» Exercise goal:
Transcribe the data as written, minus images.

▼

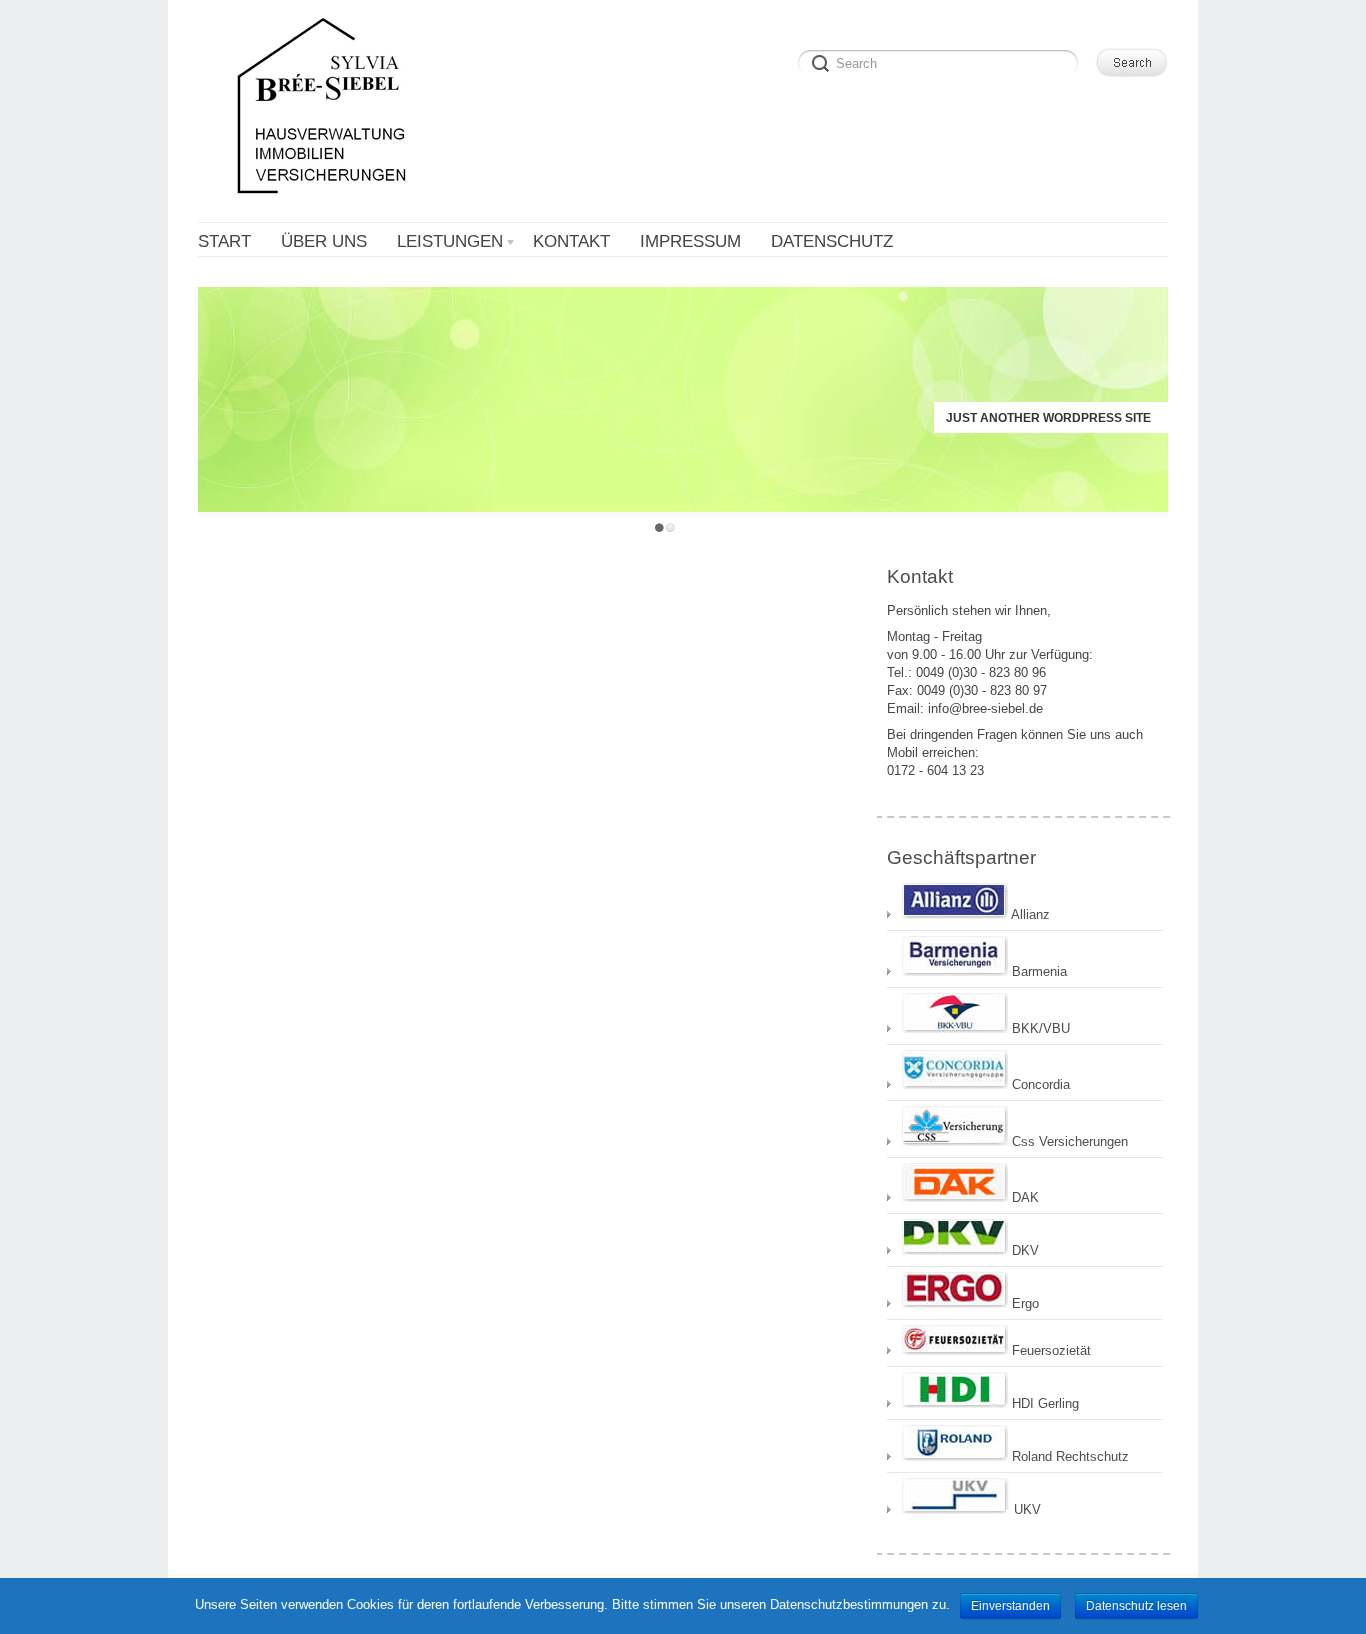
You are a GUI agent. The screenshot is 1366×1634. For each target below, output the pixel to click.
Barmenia (1037, 971)
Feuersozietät (1049, 1350)
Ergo (1023, 1303)
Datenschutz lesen (1136, 1606)
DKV (1023, 1250)
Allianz (1029, 914)
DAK (1023, 1197)
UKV (1025, 1509)
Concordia (1039, 1084)
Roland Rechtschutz (1068, 1456)
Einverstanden (1010, 1606)
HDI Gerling (1043, 1403)
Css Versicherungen (1068, 1141)
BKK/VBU (1039, 1028)
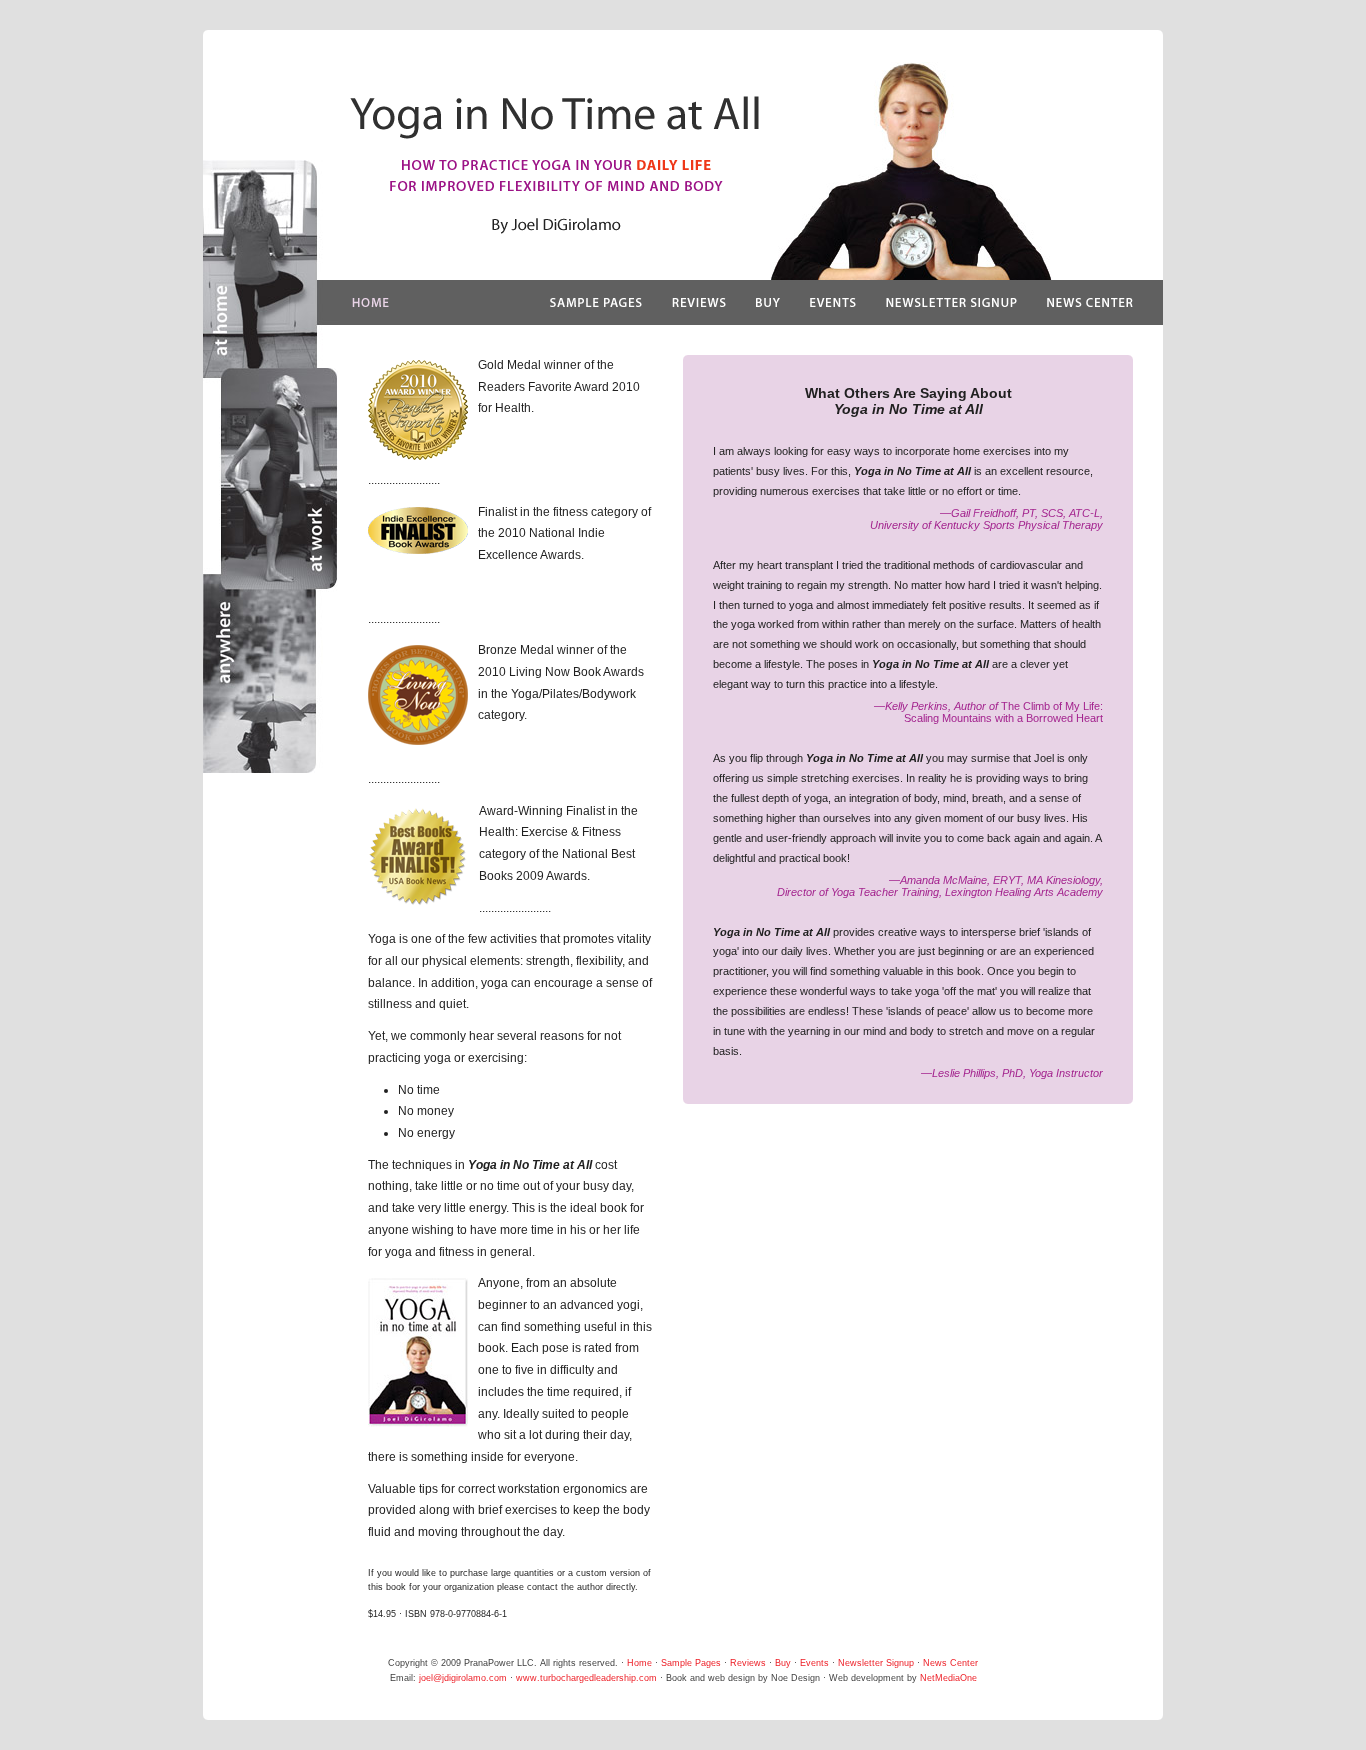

▲

» Answer to the problem:
You are a GUI agent. The screenshot is 1366×1634. For each target below, output the pixel to click.
Barmenia (1037, 971)
Feuersozietät (1049, 1350)
Ergo (1023, 1303)
Datenschutz lesen (1136, 1606)
DKV (1023, 1250)
Allianz (1029, 914)
DAK (1023, 1197)
UKV (1025, 1509)
Concordia (1039, 1084)
Roland Rechtschutz (1068, 1456)
Einverstanden (1010, 1606)
HDI Gerling (1043, 1403)
Css Versicherungen (1068, 1141)
BKK/VBU (1039, 1028)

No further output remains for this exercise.